Meet: Cassie Conley
Planetary Protection Officer (Acting), NASA Headquarters
Who I am and what I Do
I received my Ph.D. in Plant Biology from Cornell University in 1994, and obtained a postdoctoral fellow position at The Scripps Research Institute studying proteins involved in muscle contraction. In 1999 I accepted a research scientist position with the NASA Ames Research Center, where my laboratory is now located. My current research focuses on the evolution of motility, particularly animal muscle, and the adaptation of eukaryotes to extreme environments including the Atacama Desert.
I've also been involved in several spaceflight experiments using the nematode work Caenorhabditis elegans, the first of which was flown on the last mission of the Space Shuttle Columbia. I am actively involved in planning for future spaceflight missions using C. elegans.
Recently, I have been appointed acting as Planetary Protection Officer at NASA Headquarters. I am responsible for ensuring that international guidelines and NASA policies are followed, to prevent biological contamination as we explore the solar system.
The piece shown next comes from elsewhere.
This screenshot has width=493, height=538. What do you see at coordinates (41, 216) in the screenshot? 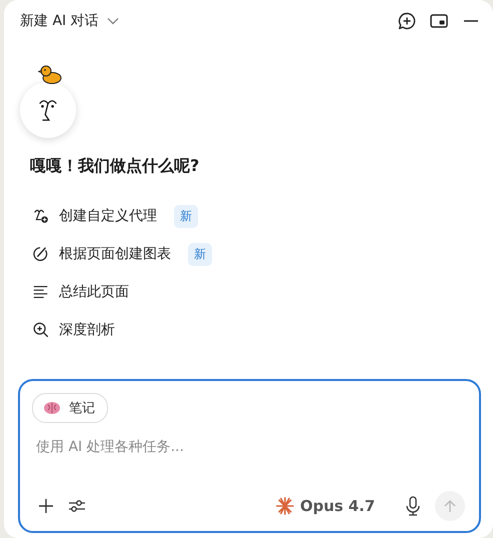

What helped me prepare for this job
In 1988 I entered graduate school to study plant science, a subject I chose because I had not had much exposure to it as an undergrad at MIT. Plants are fascinating organisms, with many capabilities not found in the standard biomedical animal models. I became interested in the actin cytoskeleton, which is conserved in all eukaryotes but performs very diverse functions in the different lineages. To pursue this subject I took a postdoctoral position in a laboratory that studied animal muscle, and the role of a protein with a unique actin-binding function. Initially I intended to learn techniques to study this protein in animals and bring them to plant research, but with the expansion of the genome sequencing projects I was able to demonstrate that this protein was only present in animals.
This recognition strengthened my interest in muscle contractility and the evolution of muscle, so I applied for the position at NASA Ames to study muscle atrophy in space. With the advent of Astrobiology, I expanded my research to include muscle function in extreme environments and the origin and evolution of multicellular motility.
What I like most about my job
Another critical aspect of being a scientist is the ability to communicate. I may know everything in the world about my favorite subject, but if I don't make sure to document my knowledge for other people, it doesn't do any good to anyone. So while studying math and science are critical for a researcher, it's also important to write well and develop the ability to use language effectively to communicate what you want to say.